>> Begin Exercise materials

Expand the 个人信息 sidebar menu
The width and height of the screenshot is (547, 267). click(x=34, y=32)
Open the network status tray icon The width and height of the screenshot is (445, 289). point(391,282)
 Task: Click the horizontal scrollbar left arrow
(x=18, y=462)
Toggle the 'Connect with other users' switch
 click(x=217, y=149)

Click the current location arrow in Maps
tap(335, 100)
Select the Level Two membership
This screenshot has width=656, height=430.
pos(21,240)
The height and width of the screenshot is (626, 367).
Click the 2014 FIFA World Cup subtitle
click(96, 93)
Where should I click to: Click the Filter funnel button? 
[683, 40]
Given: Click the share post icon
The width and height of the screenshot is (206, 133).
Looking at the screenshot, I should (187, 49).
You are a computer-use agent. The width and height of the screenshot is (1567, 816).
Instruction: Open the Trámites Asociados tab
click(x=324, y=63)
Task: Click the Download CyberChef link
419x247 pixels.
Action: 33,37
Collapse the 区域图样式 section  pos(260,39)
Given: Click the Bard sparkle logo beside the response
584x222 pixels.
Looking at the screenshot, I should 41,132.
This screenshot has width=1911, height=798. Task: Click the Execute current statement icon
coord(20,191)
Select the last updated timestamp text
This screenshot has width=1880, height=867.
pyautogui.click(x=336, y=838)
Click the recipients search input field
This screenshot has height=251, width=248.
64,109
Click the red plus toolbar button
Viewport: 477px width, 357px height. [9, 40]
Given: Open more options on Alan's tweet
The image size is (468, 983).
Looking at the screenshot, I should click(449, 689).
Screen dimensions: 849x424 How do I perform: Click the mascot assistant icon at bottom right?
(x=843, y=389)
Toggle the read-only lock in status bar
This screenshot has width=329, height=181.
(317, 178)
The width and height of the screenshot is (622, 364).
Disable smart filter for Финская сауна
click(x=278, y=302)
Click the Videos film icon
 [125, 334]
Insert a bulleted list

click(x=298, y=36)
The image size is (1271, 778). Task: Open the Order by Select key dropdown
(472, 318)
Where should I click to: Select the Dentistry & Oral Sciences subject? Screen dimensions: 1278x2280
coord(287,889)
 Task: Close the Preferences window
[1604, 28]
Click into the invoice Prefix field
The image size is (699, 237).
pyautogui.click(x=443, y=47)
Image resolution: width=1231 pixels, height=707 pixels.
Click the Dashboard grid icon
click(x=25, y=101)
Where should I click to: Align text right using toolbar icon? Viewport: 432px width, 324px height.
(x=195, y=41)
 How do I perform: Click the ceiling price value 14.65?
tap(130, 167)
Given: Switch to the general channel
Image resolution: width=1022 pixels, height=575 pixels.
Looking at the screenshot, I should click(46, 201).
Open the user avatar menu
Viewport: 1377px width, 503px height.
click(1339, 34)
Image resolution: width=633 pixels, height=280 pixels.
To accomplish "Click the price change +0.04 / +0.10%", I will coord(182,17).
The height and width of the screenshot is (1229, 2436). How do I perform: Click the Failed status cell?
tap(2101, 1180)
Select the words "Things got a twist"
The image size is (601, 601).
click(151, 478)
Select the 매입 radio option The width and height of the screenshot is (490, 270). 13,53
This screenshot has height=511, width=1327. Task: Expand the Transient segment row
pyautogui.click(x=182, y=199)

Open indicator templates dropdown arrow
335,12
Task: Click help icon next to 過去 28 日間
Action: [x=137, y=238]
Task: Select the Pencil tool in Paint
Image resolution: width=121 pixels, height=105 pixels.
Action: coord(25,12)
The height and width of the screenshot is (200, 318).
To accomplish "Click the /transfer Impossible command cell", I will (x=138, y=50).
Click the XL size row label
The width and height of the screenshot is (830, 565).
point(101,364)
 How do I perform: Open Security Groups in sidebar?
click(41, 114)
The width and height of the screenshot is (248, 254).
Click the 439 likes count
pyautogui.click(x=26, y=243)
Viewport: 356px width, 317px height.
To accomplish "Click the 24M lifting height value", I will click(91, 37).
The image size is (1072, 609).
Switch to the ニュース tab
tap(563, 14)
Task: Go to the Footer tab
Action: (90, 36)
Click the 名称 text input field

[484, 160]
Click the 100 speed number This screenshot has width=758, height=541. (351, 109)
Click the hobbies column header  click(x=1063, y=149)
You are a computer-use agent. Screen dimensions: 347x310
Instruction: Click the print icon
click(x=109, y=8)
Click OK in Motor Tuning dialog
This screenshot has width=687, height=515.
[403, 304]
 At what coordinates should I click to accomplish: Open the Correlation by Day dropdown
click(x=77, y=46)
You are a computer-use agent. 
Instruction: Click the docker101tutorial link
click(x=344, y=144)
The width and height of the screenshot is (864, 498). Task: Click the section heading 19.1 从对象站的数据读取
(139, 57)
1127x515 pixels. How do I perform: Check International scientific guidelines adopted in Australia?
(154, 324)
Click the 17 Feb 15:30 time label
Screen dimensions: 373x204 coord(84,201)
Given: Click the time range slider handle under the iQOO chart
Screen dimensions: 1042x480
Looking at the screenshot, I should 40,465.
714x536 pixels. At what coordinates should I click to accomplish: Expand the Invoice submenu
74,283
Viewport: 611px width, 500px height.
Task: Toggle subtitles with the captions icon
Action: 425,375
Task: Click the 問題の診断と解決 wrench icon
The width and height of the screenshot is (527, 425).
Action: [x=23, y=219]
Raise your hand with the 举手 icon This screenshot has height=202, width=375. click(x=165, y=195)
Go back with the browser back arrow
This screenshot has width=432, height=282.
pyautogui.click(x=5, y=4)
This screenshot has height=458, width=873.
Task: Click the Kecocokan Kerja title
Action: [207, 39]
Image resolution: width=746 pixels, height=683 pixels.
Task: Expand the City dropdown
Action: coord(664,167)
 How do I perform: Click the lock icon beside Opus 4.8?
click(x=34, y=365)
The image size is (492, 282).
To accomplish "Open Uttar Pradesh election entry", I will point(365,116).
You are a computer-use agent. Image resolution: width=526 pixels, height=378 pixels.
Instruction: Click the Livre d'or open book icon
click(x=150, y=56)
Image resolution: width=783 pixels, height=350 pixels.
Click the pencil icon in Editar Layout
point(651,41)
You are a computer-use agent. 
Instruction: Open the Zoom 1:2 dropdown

>> End Exercise materials

◆ **Goal of the exercise**
Reproduce every one of the items above, word for word and in the same order, with nothing added or left out.

◆ **Solution below**
Expand the 个人信息 sidebar menu
The width and height of the screenshot is (547, 267). click(x=34, y=32)
Open the network status tray icon The width and height of the screenshot is (445, 289). point(391,282)
 Task: Click the horizontal scrollbar left arrow
(x=18, y=462)
Toggle the 'Connect with other users' switch
 click(x=217, y=149)

Click the current location arrow in Maps
tap(335, 100)
Select the Level Two membership
This screenshot has width=656, height=430.
pos(21,240)
The height and width of the screenshot is (626, 367).
Click the 2014 FIFA World Cup subtitle
click(96, 93)
Where should I click to: Click the Filter funnel button? 
[683, 40]
Given: Click the share post icon
The width and height of the screenshot is (206, 133).
Looking at the screenshot, I should (187, 49).
You are a computer-use agent. The width and height of the screenshot is (1567, 816).
Instruction: Open the Trámites Asociados tab
click(x=324, y=63)
Task: Click the Download CyberChef link
419x247 pixels.
Action: 33,37
Collapse the 区域图样式 section  pos(260,39)
Given: Click the Bard sparkle logo beside the response
584x222 pixels.
Looking at the screenshot, I should 41,132.
This screenshot has width=1911, height=798. Task: Click the Execute current statement icon
coord(20,191)
Select the last updated timestamp text
This screenshot has width=1880, height=867.
pyautogui.click(x=336, y=838)
Click the recipients search input field
This screenshot has height=251, width=248.
64,109
Click the red plus toolbar button
Viewport: 477px width, 357px height. [9, 40]
Given: Open more options on Alan's tweet
The image size is (468, 983).
Looking at the screenshot, I should click(449, 689).
Screen dimensions: 849x424 How do I perform: Click the mascot assistant icon at bottom right?
(x=843, y=389)
Toggle the read-only lock in status bar
This screenshot has width=329, height=181.
(317, 178)
The width and height of the screenshot is (622, 364).
Disable smart filter for Финская сауна
click(x=278, y=302)
Click the Videos film icon
 [125, 334]
Insert a bulleted list

click(x=298, y=36)
The image size is (1271, 778). Task: Open the Order by Select key dropdown
(472, 318)
Where should I click to: Select the Dentistry & Oral Sciences subject? Screen dimensions: 1278x2280
coord(287,889)
 Task: Close the Preferences window
[1604, 28]
Click into the invoice Prefix field
The image size is (699, 237).
pyautogui.click(x=443, y=47)
Image resolution: width=1231 pixels, height=707 pixels.
Click the Dashboard grid icon
click(x=25, y=101)
Where should I click to: Align text right using toolbar icon? Viewport: 432px width, 324px height.
(x=195, y=41)
 How do I perform: Click the ceiling price value 14.65?
tap(130, 167)
Given: Switch to the general channel
Image resolution: width=1022 pixels, height=575 pixels.
Looking at the screenshot, I should click(46, 201).
Open the user avatar menu
Viewport: 1377px width, 503px height.
click(1339, 34)
Image resolution: width=633 pixels, height=280 pixels.
To accomplish "Click the price change +0.04 / +0.10%", I will coord(182,17).
The height and width of the screenshot is (1229, 2436). How do I perform: Click the Failed status cell?
tap(2101, 1180)
Select the words "Things got a twist"
The image size is (601, 601).
click(151, 478)
Select the 매입 radio option The width and height of the screenshot is (490, 270). 13,53
This screenshot has height=511, width=1327. Task: Expand the Transient segment row
pyautogui.click(x=182, y=199)

Open indicator templates dropdown arrow
335,12
Task: Click help icon next to 過去 28 日間
Action: [x=137, y=238]
Task: Select the Pencil tool in Paint
Image resolution: width=121 pixels, height=105 pixels.
Action: coord(25,12)
The height and width of the screenshot is (200, 318).
To accomplish "Click the /transfer Impossible command cell", I will (x=138, y=50).
Click the XL size row label
The width and height of the screenshot is (830, 565).
point(101,364)
 How do I perform: Open Security Groups in sidebar?
click(41, 114)
The width and height of the screenshot is (248, 254).
Click the 439 likes count
pyautogui.click(x=26, y=243)
Viewport: 356px width, 317px height.
To accomplish "Click the 24M lifting height value", I will click(91, 37).
The image size is (1072, 609).
Switch to the ニュース tab
tap(563, 14)
Task: Go to the Footer tab
Action: (90, 36)
Click the 名称 text input field

[484, 160]
Click the 100 speed number This screenshot has width=758, height=541. (351, 109)
Click the hobbies column header  click(x=1063, y=149)
You are a computer-use agent. Screen dimensions: 347x310
Instruction: Click the print icon
click(x=109, y=8)
Click OK in Motor Tuning dialog
This screenshot has width=687, height=515.
[403, 304]
 At what coordinates should I click to accomplish: Open the Correlation by Day dropdown
click(x=77, y=46)
You are a computer-use agent. 
Instruction: Click the docker101tutorial link
click(x=344, y=144)
The width and height of the screenshot is (864, 498). Task: Click the section heading 19.1 从对象站的数据读取
(139, 57)
1127x515 pixels. How do I perform: Check International scientific guidelines adopted in Australia?
(154, 324)
Click the 17 Feb 15:30 time label
Screen dimensions: 373x204 coord(84,201)
Given: Click the time range slider handle under the iQOO chart
Screen dimensions: 1042x480
Looking at the screenshot, I should 40,465.
714x536 pixels. At what coordinates should I click to accomplish: Expand the Invoice submenu
74,283
Viewport: 611px width, 500px height.
Task: Toggle subtitles with the captions icon
Action: 425,375
Task: Click the 問題の診断と解決 wrench icon
The width and height of the screenshot is (527, 425).
Action: [x=23, y=219]
Raise your hand with the 举手 icon This screenshot has height=202, width=375. click(x=165, y=195)
Go back with the browser back arrow
This screenshot has width=432, height=282.
pyautogui.click(x=5, y=4)
This screenshot has height=458, width=873.
Task: Click the Kecocokan Kerja title
Action: [207, 39]
Image resolution: width=746 pixels, height=683 pixels.
Task: Expand the City dropdown
Action: coord(664,167)
 How do I perform: Click the lock icon beside Opus 4.8?
click(x=34, y=365)
The image size is (492, 282).
To accomplish "Open Uttar Pradesh election entry", I will point(365,116).
You are a computer-use agent. Image resolution: width=526 pixels, height=378 pixels.
Instruction: Click the Livre d'or open book icon
click(x=150, y=56)
Image resolution: width=783 pixels, height=350 pixels.
Click the pencil icon in Editar Layout
point(651,41)
You are a computer-use agent. 
Instruction: Open the Zoom 1:2 dropdown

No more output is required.